**ABOUT THIS EXERCISE:** In the entries below, which lines run from the one containing "Back to BOTTOMS (191, 1041)" to the one containing "privacy policy (1113, 805)"? Copy exactly those lines, ends included, and no others.

(Saved data entries)

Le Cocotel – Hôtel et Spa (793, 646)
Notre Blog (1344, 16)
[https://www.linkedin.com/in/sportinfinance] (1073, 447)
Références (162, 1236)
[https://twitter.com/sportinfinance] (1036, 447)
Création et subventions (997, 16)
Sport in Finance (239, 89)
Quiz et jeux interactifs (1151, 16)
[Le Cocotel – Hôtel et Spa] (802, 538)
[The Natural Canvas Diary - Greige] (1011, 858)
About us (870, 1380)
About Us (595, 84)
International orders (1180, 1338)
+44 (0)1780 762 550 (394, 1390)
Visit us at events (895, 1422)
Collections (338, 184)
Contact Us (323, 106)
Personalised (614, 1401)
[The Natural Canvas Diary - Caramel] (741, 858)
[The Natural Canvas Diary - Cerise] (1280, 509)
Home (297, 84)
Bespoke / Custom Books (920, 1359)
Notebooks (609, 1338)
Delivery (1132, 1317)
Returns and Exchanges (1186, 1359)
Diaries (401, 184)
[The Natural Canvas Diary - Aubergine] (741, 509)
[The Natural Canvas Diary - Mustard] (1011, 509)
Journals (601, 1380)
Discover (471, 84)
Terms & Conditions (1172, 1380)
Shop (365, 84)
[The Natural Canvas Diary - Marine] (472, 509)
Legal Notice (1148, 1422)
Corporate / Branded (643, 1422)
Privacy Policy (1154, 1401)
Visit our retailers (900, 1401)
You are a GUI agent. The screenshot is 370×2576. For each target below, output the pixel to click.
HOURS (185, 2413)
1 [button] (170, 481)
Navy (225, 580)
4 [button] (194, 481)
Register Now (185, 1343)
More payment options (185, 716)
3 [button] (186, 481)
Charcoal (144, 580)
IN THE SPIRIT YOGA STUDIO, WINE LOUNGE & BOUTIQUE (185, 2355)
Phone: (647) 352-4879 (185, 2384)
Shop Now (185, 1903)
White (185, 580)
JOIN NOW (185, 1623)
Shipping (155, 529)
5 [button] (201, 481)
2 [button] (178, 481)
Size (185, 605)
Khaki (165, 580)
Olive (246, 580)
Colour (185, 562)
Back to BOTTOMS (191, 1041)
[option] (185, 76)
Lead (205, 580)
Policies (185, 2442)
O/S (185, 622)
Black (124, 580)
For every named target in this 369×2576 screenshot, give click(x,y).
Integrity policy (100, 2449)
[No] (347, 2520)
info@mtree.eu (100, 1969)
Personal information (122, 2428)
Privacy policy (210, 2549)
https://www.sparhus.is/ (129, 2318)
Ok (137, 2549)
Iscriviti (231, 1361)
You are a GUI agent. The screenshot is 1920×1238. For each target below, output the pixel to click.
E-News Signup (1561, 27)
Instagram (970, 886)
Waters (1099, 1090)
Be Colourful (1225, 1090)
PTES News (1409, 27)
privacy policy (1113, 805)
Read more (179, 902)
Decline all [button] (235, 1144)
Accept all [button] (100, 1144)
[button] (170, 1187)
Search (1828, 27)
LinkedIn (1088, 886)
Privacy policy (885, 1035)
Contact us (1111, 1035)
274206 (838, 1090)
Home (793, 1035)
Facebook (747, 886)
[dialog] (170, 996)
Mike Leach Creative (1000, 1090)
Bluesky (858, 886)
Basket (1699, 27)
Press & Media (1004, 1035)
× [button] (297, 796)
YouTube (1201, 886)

**ANSWER TO THIS TASK:**
Back to BOTTOMS (191, 1041)
[option] (185, 76)
Lead (205, 580)
Policies (185, 2442)
O/S (185, 622)
Black (124, 580)
For every named target in this 369×2576 screenshot, give click(x,y).
Integrity policy (100, 2449)
[No] (347, 2520)
info@mtree.eu (100, 1969)
Personal information (122, 2428)
Privacy policy (210, 2549)
https://www.sparhus.is/ (129, 2318)
Ok (137, 2549)
Iscriviti (231, 1361)
You are a GUI agent. The screenshot is 1920×1238. For each target below, output the pixel to click.
E-News Signup (1561, 27)
Instagram (970, 886)
Waters (1099, 1090)
Be Colourful (1225, 1090)
PTES News (1409, 27)
privacy policy (1113, 805)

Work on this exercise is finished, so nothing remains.